Molecular Genetics of Adipocytes

Description of projects available to graduate students:
Recently, long-held assumptions that fat cells (adipocytes) are stable and long-lived have been scientifically debunked. It is now appreciated that adipose tissue turns over at a pace of ~10%/year and its cellular homeostasis is subject to tight physiological regulation at least at the levels of death and regeneration. Our lab has been developing several molecular genetic projects that address mechanisms of these homeostatic processes. Among these, potential graduate projects include:
1. Novel death mechanisms of adipocytes following loss of PPARγ – we developed a twist of the standard loxP-Cre system, in which Cre-mediated deletion of PPARγ activates a latent nuclear isoform of YFP (yellow fluorescent protein). Using direct fluorescent and immunofluorescent detection of nYFP in vivo and in vitro, we can now follow the precise fate of adipocytes upon loss of PPARγ. Our initial observations suggest that these cells are subject to a rapid and efficient non-apoptotic cell death mechanism. Graduate projects include characterization of this non-canonical death pathway, identifying and characterizing the PPARγ target gene(s) that subvert it, and later on evaluating the role of this pathway in the physiology of feeding and obesity.
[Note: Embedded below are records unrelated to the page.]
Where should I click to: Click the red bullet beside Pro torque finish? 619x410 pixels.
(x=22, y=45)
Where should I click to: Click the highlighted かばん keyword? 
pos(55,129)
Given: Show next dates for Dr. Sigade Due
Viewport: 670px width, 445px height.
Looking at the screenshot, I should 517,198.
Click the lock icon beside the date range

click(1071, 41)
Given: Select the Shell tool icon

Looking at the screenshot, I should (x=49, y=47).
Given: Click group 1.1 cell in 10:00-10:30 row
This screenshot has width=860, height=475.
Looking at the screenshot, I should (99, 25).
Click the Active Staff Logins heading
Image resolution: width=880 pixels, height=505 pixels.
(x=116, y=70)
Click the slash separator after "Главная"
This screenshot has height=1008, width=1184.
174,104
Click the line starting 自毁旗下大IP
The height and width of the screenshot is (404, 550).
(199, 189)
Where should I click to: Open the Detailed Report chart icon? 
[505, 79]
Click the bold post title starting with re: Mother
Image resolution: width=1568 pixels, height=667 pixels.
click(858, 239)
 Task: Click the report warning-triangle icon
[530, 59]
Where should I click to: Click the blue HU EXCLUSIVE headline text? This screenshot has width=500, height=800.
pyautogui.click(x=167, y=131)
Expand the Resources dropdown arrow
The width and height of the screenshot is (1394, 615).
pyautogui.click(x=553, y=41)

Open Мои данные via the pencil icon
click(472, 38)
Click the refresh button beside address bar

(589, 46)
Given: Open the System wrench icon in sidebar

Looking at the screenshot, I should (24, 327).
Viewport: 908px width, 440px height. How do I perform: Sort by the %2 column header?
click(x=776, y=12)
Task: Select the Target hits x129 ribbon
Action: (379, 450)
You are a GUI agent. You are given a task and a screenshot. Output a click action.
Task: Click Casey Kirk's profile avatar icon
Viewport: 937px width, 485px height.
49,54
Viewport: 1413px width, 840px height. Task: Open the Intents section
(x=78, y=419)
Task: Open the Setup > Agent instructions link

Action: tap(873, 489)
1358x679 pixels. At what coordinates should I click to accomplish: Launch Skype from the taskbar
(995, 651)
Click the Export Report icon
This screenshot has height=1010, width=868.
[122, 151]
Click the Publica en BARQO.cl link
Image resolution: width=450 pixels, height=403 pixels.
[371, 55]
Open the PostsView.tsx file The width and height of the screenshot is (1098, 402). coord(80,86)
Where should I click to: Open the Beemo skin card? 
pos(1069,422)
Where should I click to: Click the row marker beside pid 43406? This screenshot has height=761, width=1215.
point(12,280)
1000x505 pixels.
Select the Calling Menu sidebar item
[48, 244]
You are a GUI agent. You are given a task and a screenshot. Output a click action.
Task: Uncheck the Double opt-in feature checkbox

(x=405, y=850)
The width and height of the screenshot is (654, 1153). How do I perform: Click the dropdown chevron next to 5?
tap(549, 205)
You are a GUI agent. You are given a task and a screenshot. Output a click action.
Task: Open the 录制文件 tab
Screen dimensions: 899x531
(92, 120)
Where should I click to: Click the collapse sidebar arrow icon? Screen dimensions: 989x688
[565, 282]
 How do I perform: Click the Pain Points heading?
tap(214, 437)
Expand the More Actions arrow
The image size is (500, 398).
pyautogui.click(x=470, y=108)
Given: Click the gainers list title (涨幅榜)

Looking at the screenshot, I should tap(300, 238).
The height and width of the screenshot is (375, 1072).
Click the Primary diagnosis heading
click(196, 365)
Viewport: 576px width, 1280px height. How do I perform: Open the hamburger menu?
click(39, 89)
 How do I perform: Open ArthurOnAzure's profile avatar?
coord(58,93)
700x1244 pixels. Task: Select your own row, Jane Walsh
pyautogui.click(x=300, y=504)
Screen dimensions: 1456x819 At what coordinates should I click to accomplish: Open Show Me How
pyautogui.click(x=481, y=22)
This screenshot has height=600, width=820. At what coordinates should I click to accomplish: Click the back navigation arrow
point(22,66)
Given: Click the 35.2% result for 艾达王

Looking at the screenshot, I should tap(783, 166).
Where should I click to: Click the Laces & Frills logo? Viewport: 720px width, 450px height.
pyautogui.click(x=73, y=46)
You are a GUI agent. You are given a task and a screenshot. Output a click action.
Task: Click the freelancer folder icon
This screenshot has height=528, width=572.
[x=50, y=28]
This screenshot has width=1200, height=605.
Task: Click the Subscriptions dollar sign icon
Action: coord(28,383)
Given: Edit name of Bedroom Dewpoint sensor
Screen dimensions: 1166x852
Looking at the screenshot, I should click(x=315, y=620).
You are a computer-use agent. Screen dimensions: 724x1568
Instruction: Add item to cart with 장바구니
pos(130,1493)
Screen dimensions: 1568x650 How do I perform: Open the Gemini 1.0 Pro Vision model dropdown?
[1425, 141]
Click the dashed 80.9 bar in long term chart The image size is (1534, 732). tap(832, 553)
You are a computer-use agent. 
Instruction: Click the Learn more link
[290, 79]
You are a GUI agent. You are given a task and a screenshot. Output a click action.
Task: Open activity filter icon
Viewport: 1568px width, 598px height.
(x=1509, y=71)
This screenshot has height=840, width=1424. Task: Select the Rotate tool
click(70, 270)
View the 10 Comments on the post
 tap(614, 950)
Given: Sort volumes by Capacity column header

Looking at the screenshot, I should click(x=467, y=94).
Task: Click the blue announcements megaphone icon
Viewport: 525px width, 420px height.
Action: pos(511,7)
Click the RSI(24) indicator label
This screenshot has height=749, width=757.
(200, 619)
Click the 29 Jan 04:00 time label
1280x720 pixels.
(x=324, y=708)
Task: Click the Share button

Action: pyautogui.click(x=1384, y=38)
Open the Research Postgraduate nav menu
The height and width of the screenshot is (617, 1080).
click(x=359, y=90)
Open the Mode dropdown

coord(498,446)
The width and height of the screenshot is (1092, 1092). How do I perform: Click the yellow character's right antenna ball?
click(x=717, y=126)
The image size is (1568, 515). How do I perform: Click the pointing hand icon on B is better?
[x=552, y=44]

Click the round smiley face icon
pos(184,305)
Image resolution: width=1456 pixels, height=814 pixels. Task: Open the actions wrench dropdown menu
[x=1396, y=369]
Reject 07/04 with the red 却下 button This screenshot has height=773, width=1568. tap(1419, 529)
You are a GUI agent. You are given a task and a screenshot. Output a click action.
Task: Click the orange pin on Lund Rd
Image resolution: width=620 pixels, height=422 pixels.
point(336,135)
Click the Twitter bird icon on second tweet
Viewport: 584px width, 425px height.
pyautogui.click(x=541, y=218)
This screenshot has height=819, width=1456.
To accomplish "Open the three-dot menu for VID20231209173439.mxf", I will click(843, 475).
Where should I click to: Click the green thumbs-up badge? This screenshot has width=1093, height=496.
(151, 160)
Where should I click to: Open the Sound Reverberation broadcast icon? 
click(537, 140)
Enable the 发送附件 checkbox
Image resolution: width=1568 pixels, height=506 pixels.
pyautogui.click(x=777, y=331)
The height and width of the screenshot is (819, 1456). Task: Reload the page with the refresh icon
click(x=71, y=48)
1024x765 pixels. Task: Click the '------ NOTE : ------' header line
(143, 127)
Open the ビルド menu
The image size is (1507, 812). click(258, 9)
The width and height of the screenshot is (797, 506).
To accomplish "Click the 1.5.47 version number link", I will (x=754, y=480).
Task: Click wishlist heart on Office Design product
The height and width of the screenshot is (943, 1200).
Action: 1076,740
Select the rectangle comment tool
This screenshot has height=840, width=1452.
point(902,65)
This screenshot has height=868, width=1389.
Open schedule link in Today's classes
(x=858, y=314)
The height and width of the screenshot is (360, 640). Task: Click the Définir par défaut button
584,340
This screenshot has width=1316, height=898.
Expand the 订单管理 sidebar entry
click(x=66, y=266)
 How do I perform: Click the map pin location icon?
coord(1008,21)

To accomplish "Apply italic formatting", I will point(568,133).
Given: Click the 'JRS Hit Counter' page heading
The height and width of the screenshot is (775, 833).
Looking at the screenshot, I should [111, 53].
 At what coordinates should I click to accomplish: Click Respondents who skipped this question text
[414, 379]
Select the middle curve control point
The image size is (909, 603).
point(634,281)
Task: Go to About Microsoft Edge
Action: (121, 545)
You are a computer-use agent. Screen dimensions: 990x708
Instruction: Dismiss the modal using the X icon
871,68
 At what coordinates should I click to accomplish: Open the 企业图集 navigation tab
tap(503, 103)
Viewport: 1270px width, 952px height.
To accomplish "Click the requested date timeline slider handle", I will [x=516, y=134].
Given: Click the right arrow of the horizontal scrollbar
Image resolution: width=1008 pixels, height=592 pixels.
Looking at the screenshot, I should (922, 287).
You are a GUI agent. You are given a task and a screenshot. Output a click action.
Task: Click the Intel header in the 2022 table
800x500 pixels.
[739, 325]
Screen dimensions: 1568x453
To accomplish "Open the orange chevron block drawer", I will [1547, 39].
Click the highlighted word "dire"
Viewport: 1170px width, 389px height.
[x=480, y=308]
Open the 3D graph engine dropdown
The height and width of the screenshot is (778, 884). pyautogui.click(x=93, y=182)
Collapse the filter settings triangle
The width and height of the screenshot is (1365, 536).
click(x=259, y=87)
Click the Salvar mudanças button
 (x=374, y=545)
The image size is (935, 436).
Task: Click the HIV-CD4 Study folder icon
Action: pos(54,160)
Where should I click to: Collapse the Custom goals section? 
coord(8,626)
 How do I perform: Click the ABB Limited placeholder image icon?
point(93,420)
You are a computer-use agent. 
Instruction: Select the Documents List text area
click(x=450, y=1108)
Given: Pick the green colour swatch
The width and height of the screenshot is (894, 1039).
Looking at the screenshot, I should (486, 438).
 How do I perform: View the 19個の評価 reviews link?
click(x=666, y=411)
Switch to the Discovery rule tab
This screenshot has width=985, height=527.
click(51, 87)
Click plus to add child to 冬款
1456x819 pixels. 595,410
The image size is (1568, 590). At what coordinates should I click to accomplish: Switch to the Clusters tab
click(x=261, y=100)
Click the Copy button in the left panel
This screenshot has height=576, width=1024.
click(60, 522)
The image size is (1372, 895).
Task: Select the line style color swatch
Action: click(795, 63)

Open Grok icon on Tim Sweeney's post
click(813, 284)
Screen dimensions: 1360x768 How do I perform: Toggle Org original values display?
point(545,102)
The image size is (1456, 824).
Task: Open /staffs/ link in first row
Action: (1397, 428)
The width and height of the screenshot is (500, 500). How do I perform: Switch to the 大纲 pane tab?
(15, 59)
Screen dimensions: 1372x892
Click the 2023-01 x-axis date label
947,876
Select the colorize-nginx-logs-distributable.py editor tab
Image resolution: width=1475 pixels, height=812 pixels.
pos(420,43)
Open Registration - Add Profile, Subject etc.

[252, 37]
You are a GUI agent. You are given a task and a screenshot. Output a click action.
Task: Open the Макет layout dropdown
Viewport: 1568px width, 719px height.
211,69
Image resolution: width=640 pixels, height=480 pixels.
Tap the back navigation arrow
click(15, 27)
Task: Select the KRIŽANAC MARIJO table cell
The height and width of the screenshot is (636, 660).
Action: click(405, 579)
2. Adipose tissue regeneration – Several project in the lab address regenerative mechanisms of adipose tissue during early development, following genetically engineered death and in lipodystrophy (a degenerative disease stemming from reduced viability of adipocytes). Topics of interest include the definitive identification and characterization of adipocyte progenitors, molecular cues that induce progenitor deployment, homing and integration during adipose tissue regeneration, and in the long run therapeutic potentials of adipocyte progenitors in obesity-associated metabolic diseases.

Techniques graduate student will learn:
• Gene targeting: construct design, recombineering, ES cell targeting, embryo manipulation, complex genetic crosses.
• Gene expression analysis: qPCR, transfections, reporter analysis, Blotting (Northern, Western), in situ hybridization, immunodetection.
• Cell culture: ES cells, primary fibroblasts, primary adipocytes, adipogenic assays.
• Histology and Imaging: microdissection, sectioning, light and fluorescent microscopy.